The idea is that as the prices of the homes and value of the homes soar in that particular neighborhood it will automatically.
You see there is more room for the lower end homes to appreciate in the top end homes.
The top end homes will compete with the other top end homes. It sets the bar. But the margin for the lower-priced homes is much greater because the upward mobility of the pricing structure is in the seller’s best interest.
In other words the top end homes can appreciate by $50,000, from $250,000-$300,000 where as the bottom end home can appreciate from $150,000- $235,000. Even with such an increase it wouldn’t price itself out of the market. That is because there are top end homes that are worth so much more.
I believe the difference comes into play when you consider the value of living in that particular neighborhood with higher end homes.
But there is a problem. It is hard to find these “dogs” in neighborhoods.
You see there is a differential between the top end of the homes versus the bottom end of the homes. There’s more margin and profit in the lower end homes than there is in the top end.
The problem is that many investors go for these types of homes. What I found out in the marketplace at least in my local market is that often times the “dogs”are so neglected that the amount of revenue that you would have to pump into the home in order to turn it around would be enormous.
You have to get the numbers right otherwise you’ll end up spending all of the money that you could make just in rehabbing the place.
This is a real problem. It is not to be underestimated. It would be ludicrous to think that banks and other organizations that specialize in these types of rundown properties would be clueless in terms of what it would cost to rehab the property.

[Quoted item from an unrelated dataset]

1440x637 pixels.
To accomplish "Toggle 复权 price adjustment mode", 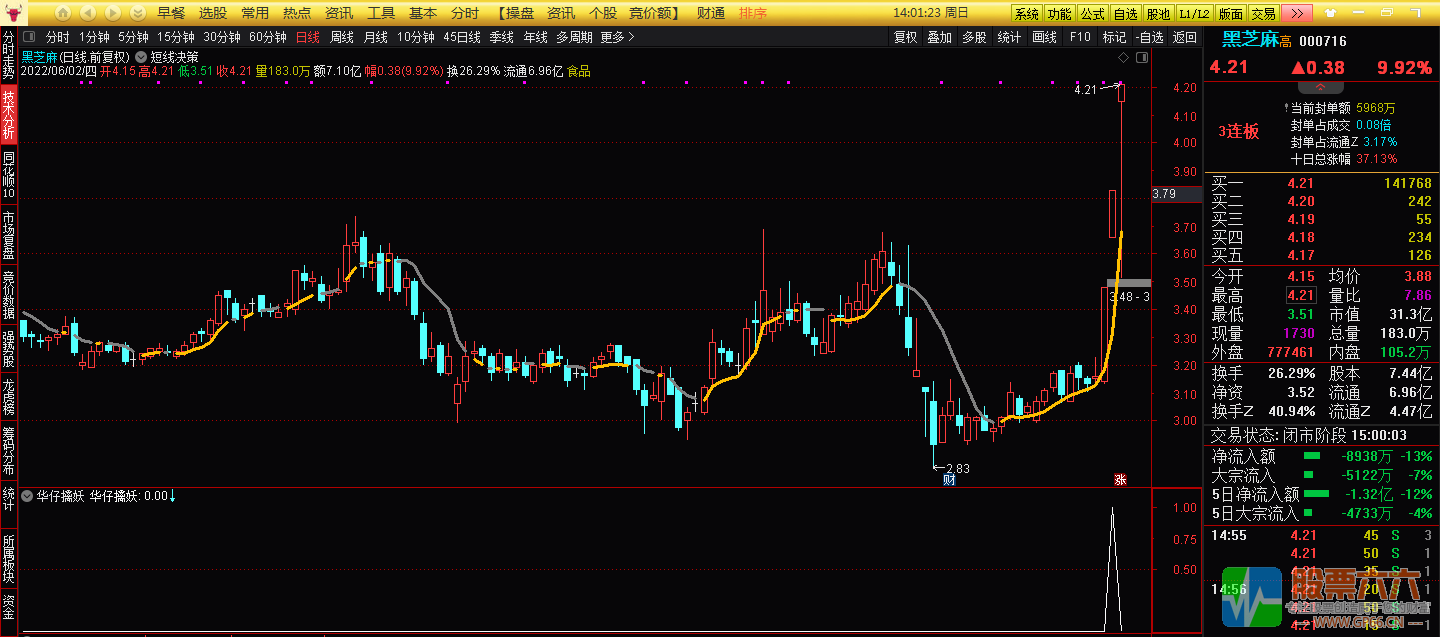I will pos(905,35).
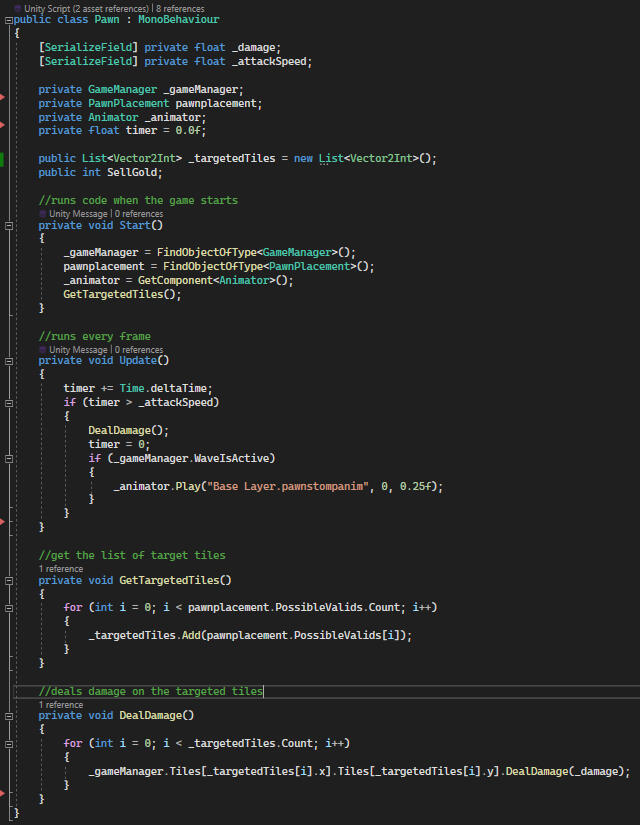640x825 pixels.
Task: Click red margin marker at Update's closing brace
Action: pyautogui.click(x=3, y=521)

I know that homes are supposed to go based on market price, however, often times it has more to do with the potential money that can be made. Hard example would be a neighborhood where the per square foot price is running $125. There may be an abandoned property in that neighborhood that they want to sell at $106.
When you really calculate the cost of rehabbing the property you might realize that it should cost about $80 a square foot because so much work needs to go into it.
But depending on who owns the property they may or may not be in a rush to sell it. Often times banks don’t make great business deals. They will willingly sit on a property for an enormous amount of time.
I call this the BF syndrome which stands for the bigger fool syndrome. This means that there will always be a bigger fool to spend more money on something than you.
I recommend never losing track of what you are willing to drop into a property in order to make it worth your while.
One of the biggest things I’ve done wrong in the real estate market is that I assumed that there won’t be a deal to find next week.
An old real estate guru one said that a deal of the lifetime comes along about once a week.
If you maintain an abundance mentality, you won’t be hooked and roped into bad investment choices.
Although I’ve heard that most bad decisions regarding real estate has been made selling a property not buying a property. The rationale behind this is that if you could hold it long enough it will recover any mistakes you made by buying too high.